Exercise aim:
When you reach the line containing "Where should I click to: Click the Tezos" in the records below, start copying exactly, and stop once you have copied the line containing "Select the word".

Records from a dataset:
%%
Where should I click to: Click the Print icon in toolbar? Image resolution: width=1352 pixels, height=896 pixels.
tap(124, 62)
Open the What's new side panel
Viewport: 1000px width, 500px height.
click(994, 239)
%%
%%
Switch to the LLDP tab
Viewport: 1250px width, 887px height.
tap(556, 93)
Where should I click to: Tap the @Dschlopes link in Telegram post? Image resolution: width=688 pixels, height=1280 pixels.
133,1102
%%
%%
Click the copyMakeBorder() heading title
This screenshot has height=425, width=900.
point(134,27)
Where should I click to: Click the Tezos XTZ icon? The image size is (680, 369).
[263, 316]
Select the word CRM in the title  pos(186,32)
%%
Result of this task:
Where should I click to: Click the Tezos XTZ icon? The image size is (680, 369).
[263, 316]
Select the word CRM in the title  pos(186,32)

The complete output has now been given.